APK逆向 AXML解析失败2：ResChunkHeader大小报错遇到一个之前没见过的axml格式对抗，使用andro

1 问题描述

遇到一个之前没见过的axml格式对抗，使用androguard报错如下

[ERROR   ] androguard.axml: Error parsing resource header: declared header size is smaller than required size of 8! Offset=83208
[ERROR   ] androguard.apk: Error while parsing AndroidManifest.xml - is the file valid?

就是文件中声明的头部大小比最小头部大小要小

不了解axml格式的可以先看别人写的解析：blog.csdn.net/beyond702/a…

2 解析

借用大佬的文件格式图：

所有的块，都以ResChunkHeader开头，这个头的大小最小为8字节（在安卓源码中定义），结构如下，包含了块的类型、头部的大小、整个块大小；头部除了这个8字节文件头，还能写入一些其他信息，所以最小为8字节

struct ResChunk_header
{
    uint_16 type;
    uint_16 headerSize;
    uint_32 size;
}

这里放androguard包解析的代码，unpack那一句解析了头部，可以看出是按照标准解析的。如果解析出来的头部大小小于8，就会报开头的错误。

# This is the minimal size such a header must have. There might be other header data too!
SIZE = 2 + 2 + 4

def __init__(self, buff, expected_type=None):
    """
    :param androguard.core.bytecode.BuffHandle buff: the buffer set to the position where the header starts.
    :param int expected_type: the type of the header which is expected.
    """
    self.start = buff.get_idx()
    # Make sure we do not read over the buffer:
    if buff.size() < self.start + self.SIZE:
        raise ResParserError("Can not read over the buffer size! Offset={}".format(self.start))

    self._type, self._header_size, self._size = unpack('<HHL', buff.read(self.SIZE))

    if expected_type and self._type != expected_type:
        raise ResParserError("Header type is not equal the expected type: Got 0x{:04x}, wanted 0x{:04x}".format(self._type, expected_type))

    # Assert that the read data will fit into the chunk.
    # The total size must be equal or larger than the header size
    if self._header_size < self.SIZE:
        raise ResParserError(
            "declared header size is smaller than required size of {}! Offset={}".format(self.SIZE, self.start))

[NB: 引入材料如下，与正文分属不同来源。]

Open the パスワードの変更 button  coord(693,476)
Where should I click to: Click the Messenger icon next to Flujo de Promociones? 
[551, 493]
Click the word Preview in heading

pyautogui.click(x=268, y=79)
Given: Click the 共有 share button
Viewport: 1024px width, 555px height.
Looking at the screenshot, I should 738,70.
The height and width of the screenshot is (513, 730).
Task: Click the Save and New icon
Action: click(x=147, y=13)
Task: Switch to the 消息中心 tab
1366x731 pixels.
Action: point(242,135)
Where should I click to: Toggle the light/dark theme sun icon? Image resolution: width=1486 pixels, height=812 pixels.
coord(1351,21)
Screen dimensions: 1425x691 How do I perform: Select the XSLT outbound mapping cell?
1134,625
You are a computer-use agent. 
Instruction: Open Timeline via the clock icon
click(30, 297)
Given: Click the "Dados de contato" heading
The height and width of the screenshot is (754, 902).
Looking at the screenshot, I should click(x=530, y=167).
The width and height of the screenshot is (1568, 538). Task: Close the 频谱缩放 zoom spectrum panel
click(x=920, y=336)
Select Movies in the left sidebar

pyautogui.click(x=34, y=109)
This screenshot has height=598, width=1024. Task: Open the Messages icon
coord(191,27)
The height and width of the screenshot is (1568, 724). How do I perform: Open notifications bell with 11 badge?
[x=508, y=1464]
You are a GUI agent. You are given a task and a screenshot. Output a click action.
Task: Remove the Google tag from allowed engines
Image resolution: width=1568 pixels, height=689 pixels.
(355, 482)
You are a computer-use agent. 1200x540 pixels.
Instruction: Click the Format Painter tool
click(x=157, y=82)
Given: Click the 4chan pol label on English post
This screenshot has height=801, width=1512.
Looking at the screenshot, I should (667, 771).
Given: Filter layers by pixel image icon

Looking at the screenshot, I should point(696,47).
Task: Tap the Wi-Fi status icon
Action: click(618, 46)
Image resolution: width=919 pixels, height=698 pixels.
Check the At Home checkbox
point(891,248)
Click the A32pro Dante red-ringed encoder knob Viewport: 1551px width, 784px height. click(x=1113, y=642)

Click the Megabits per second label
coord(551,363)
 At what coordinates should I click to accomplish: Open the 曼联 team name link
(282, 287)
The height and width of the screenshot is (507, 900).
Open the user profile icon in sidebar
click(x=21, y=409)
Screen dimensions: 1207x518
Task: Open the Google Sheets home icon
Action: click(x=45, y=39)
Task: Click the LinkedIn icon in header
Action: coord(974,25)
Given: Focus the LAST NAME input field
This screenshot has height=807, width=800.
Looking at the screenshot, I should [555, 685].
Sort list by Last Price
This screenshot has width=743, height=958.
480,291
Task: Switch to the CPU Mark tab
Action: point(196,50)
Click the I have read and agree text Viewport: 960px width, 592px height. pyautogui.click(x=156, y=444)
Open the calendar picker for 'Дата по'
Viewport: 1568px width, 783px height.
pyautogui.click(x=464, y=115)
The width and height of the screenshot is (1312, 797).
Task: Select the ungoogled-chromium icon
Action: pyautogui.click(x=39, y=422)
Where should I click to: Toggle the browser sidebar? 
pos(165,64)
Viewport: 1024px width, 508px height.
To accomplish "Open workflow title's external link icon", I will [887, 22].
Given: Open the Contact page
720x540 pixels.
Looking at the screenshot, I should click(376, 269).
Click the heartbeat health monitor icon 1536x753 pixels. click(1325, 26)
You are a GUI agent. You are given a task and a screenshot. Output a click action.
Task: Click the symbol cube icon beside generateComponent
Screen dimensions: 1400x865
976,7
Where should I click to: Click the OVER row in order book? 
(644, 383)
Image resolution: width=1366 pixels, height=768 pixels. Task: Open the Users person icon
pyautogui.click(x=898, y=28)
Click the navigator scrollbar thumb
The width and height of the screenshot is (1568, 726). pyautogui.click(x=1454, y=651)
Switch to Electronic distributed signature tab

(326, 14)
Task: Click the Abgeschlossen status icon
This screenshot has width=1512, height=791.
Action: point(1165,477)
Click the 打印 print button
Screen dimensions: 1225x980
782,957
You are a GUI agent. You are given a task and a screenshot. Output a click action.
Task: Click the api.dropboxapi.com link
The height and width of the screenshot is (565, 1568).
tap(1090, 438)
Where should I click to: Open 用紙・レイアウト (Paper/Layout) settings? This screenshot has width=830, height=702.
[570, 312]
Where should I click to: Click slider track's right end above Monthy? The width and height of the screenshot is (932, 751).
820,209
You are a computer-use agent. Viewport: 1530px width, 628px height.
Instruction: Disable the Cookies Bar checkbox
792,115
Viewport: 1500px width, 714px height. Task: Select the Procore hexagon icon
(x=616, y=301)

之后用010打开axml，定位到开头报错的位置83208，转换为16进制为14508

发现这个位置是错误的，并不是ResChunkHeader，可以确定是因为解析程序定位块的位置错误导致问题；之后再从开头往后逐一排查各个块（文件头、字符串块、资源id块、命名空间块....）。

仔细查看字符串块，发现了问题，如下图，字符串池的首地址scStringPollOffset为1420，换成16进制为0x58c，这个地址是相对于字符串块首地址的，字符串块前面还有8个字节的axml文件头，所以字符串池的地址为0x594，与010模板里面解析出的STRING_ITEM的首地址一样；但是字符串池前面的字符串偏移数组scStringOffsets，长度却有0x2970，这个字符串偏移数组已经盖过了STRING_ITEM里面的部分字符串了，很明显scStringOffsets的长度被修改过

再看一段androguard里面的代码，这个是从scStringOffsets开始解析的代码，这里先按照错误的长度（2652）读取字符串偏移，保存到数组。styles这里为0，直接跳过，然后计算字符串池的大小（这个是根据scStringPollOffset计算的，所以是正确的），最后再读取字符串池的数据到缓存。

那么字符串池缓存读取完毕后，此时的文件指针已经到了：8 + 28 + 2652* 4 + (73984-1420) = 83208，与上面报错的地方一致。（8和28分别是axml文件头和字符串块文件头）

        # Next, there is a list of string following.
        # This is only a list of offsets (4 byte each)
        for i in range(self.stringCount):
            self.m_stringOffsets.append(unpack('<I', buff.read(4))[0])

        # And a list of styles
        # again, a list of offsets
        for i in range(self.styleCount):
            self.m_styleOffsets.append(unpack('<I', buff.read(4))[0])

        # FIXME it is probably better to parse n strings and not calculate the size
        size = self.header.size - self.stringsOffset

        # if there are styles as well, we do not want to read them too.
        # Only read them, if no
        if self.stylesOffset != 0 and self.styleCount != 0:
            size = self.stylesOffset - self.stringsOffset

        if (size % 4) != 0:
            log.warning("Size of strings is not aligned by four bytes.")

        self.m_charbuff = buff.read(size)

3 总结

androguard库并没有严格按照标准解析字符串（没有从scStringPollOffset开始解析字符串，而是从scStringOffsets末尾开始解析）导致了解析错误。最后修改源码吧字符串池缓存读取位置改一下，就能正确解析了。于此同时，用jeb打开此问题apk，也会解析不出manifest，不过jeb不是开源的，没法自己解决了。